NEW YORK (GenomeWeb News) – More than 80 percent of people who used direct-to-consumer genetic risk tests in a new study said that they want to know their risks even for non-preventable genetic diseases, yet half of the people in that study also said that they have concerns about such tests, according to the American College of Medical Genetics.
In a study of 3,640 participants recruited by the Scripps Research Institute, who were pulled primarily from the institute's own ranks and from biotechnology and hi-tech companies, 82.4 percent said that they would want to know their risk for diseases, even ones they could not prevent, and 49.7 percent expressed a range of concerns about taking genetic tests.
The study results, reported in the September issue of Genetics in Medicine, involved giving the Navigenics Health Compass test to participants through an arrangement that provided the test at a discounted rate.
Of the participants, 12.7 percent said that they would want to know the results of genetic tests that included incurable disease risk if they could use the information to adjust their lifestyles, and 7.5 percent said that they would want to know in order to get their affairs in order.
Another 6.1 percent said that they "possibly" would want such information if the condition was not fatal, and 6 percent said that they would want to know if the condition may be far in the future.
None of those who took the test said that they "definitely do not want to know" the results of a genetic test for risk of a non-preventable disease.
The nearly 50 percent that expressed concerns about undergoing DTC personalized risk assessment, but who did join the study and take the tests, gave several reasons for their attitudes.
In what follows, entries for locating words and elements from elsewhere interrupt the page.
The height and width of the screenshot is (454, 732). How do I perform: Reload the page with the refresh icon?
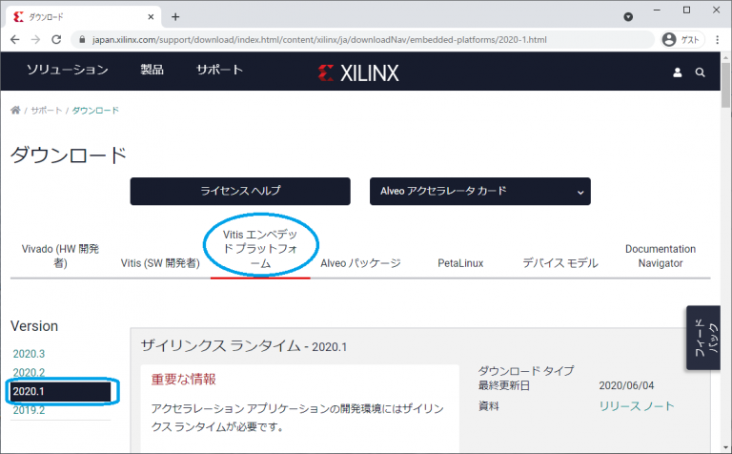coord(57,39)
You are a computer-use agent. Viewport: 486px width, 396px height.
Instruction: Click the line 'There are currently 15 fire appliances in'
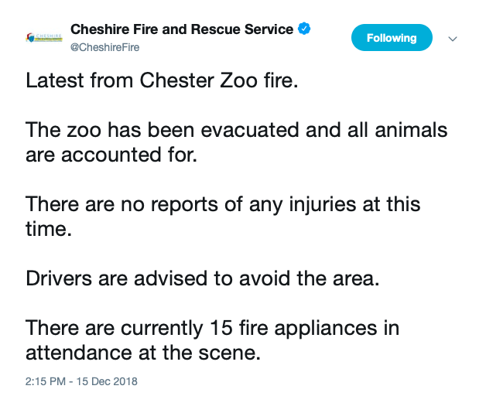click(212, 327)
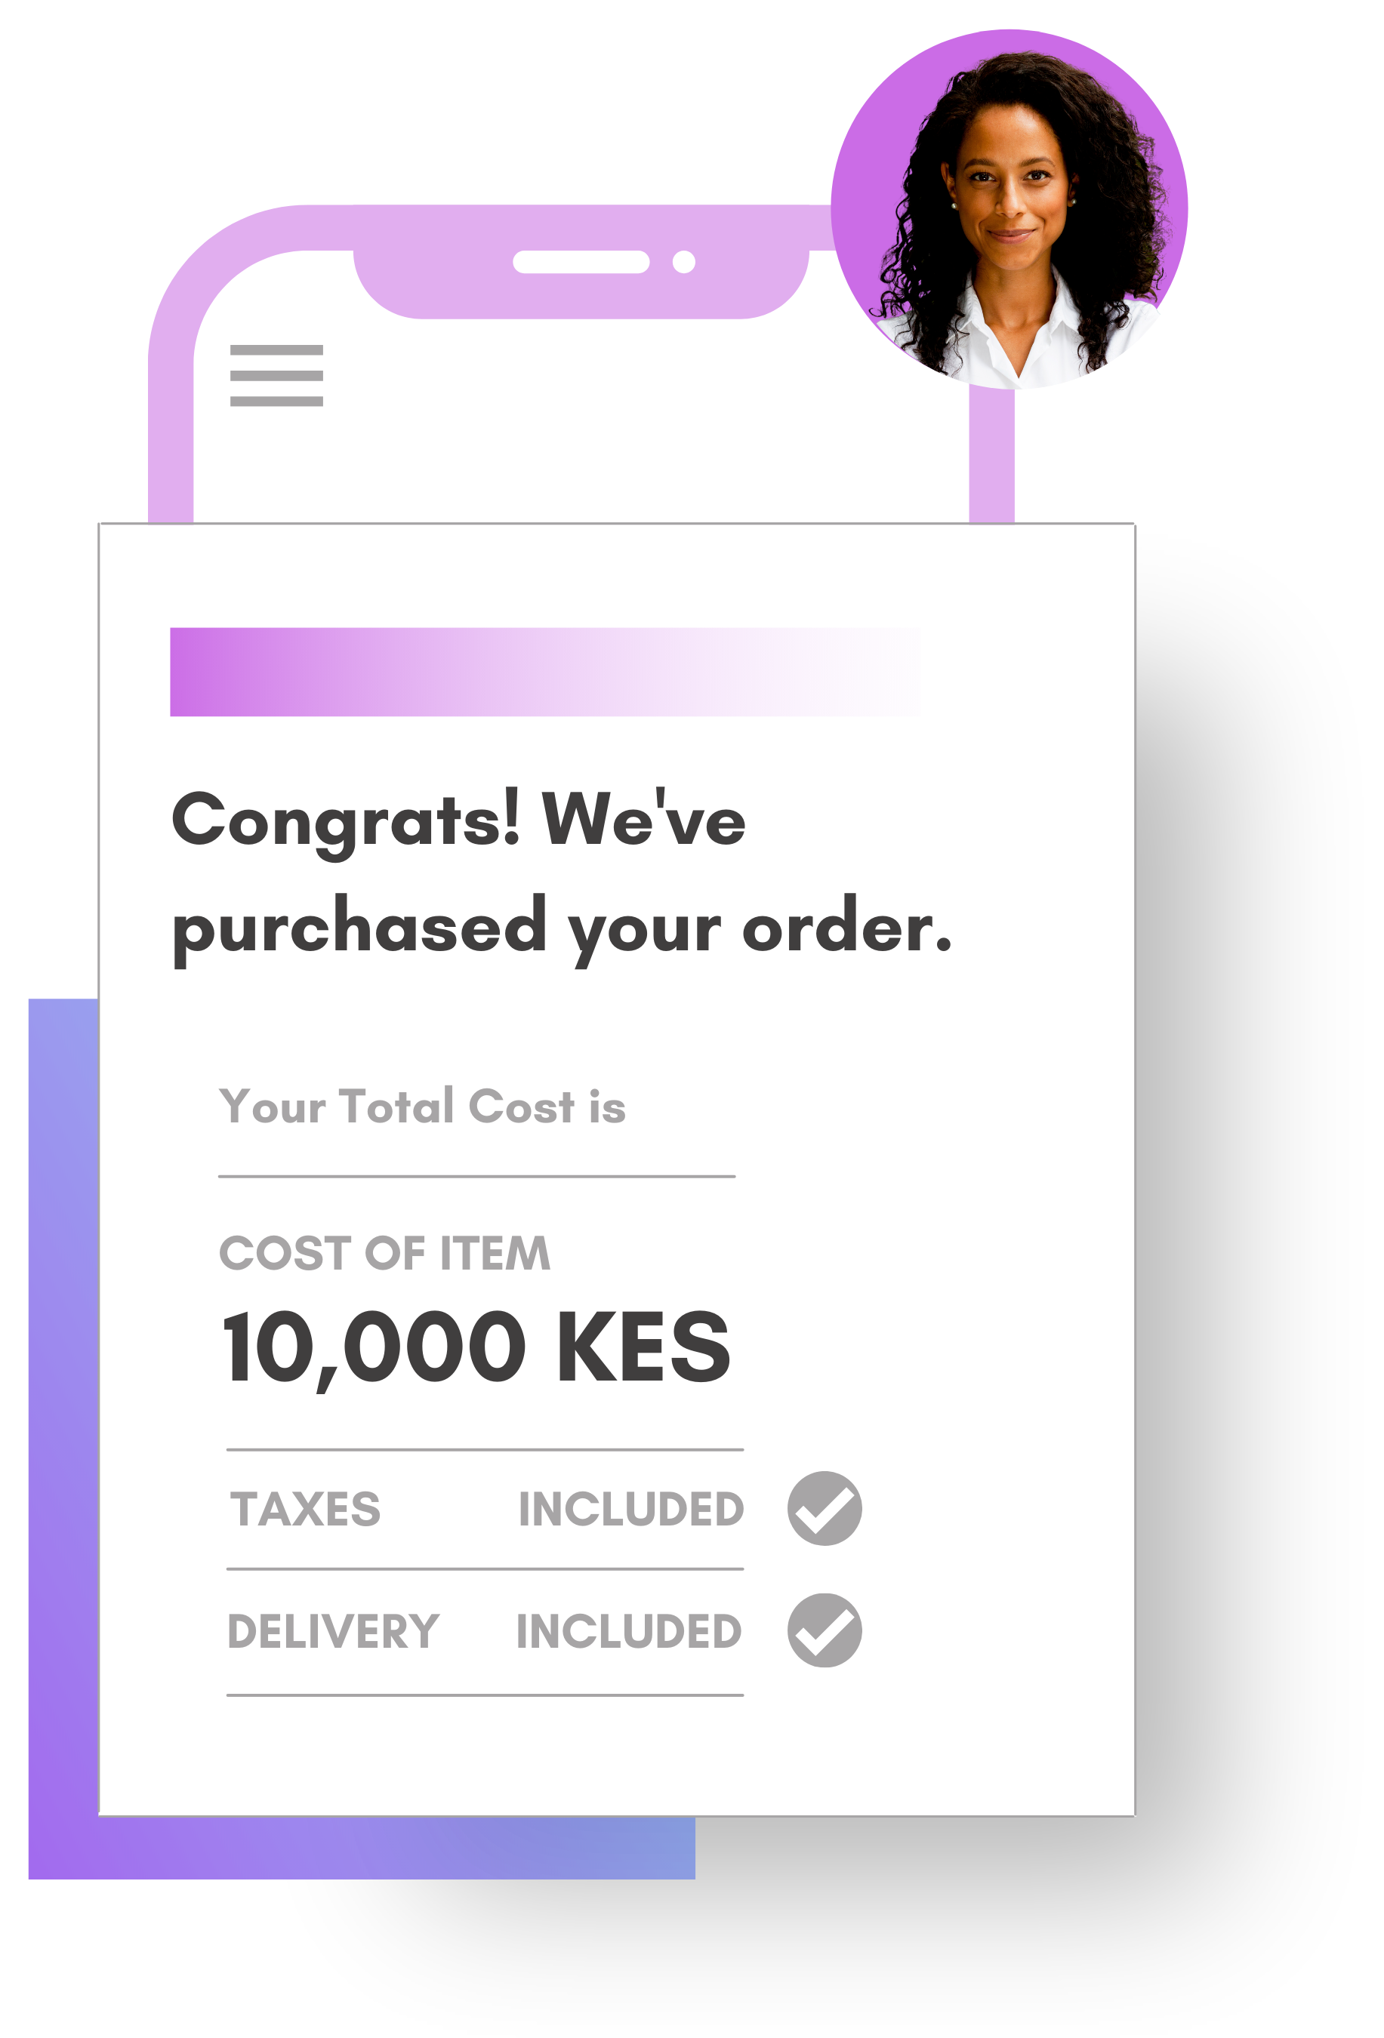Click the Your Total Cost is label

[422, 1106]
The largest group, 36 percent, cited privacy issues about the data as their chief cause of concern.
The quality and the reliability of the data bothered 16.5 percent of participants, and 16.2 percent were worried that they would not know how they would feel about the results. Another 13.1 percent of participants said that their main concern would be learning about their risk of disease.
While the number of concerned participants implies that another 50 percent did not have concerns, the study notes, this group represents a "best-case scenario" because it only includes people who agreed to take the tests and went through with them, and the numbers in the broader public may show greater levels of concern.
That those who took the test show less concern, the study's authors propose, shows that the clinical validity and the utility of genome-wide association study-based risk assessments could be important factors in genomic medicine.
"Given that concerns vary among different subgroups of consumers, if the clinical validity and utility of these tests are demonstrated, tailored genetic education and counseling services may be of benefit," Scripps Genomic Medicine Researcher Cinnamon Bloss, lead author of the study, explained in a statement.
Older people in the survey were less likely to express concerns about the tests, and people who had lower levels of anxiety about particular traits also were less likely to have worries.
"A possible explanation for this age pattern could be that the more years a person has lived, the more one already knows about their health and the diseases they will develop; thus, older individuals are less likely to receive risk information that is surprising or that may seem ominous," the authors explained. "In regard to the trait anxiety finding, it is fairly intuitive that the more anxious one is by nature, the more one will experience general worry, including worry related to genetic testing," they added.
As for the findings that half of those who took the test still had reservations based on specific concerns, the authors suggested that genetic counseling may benefit all consumers of DTC genetic tests.
The authors also addressed the issue of the expanding availability of these tests and whether or not they should be regulated, although the survey did not cover that line of questions.
The paper notes that while "compelling arguments for increased regulation" have been made, others have pointed out that "too much regulation may limit future, and as yet unforeseen, benefits associated with DTC GWAS-based genetic testing and society might actually be better served with minimal regulation to allow users in the marketplace to experience its benefits and fine tune its weaknesses."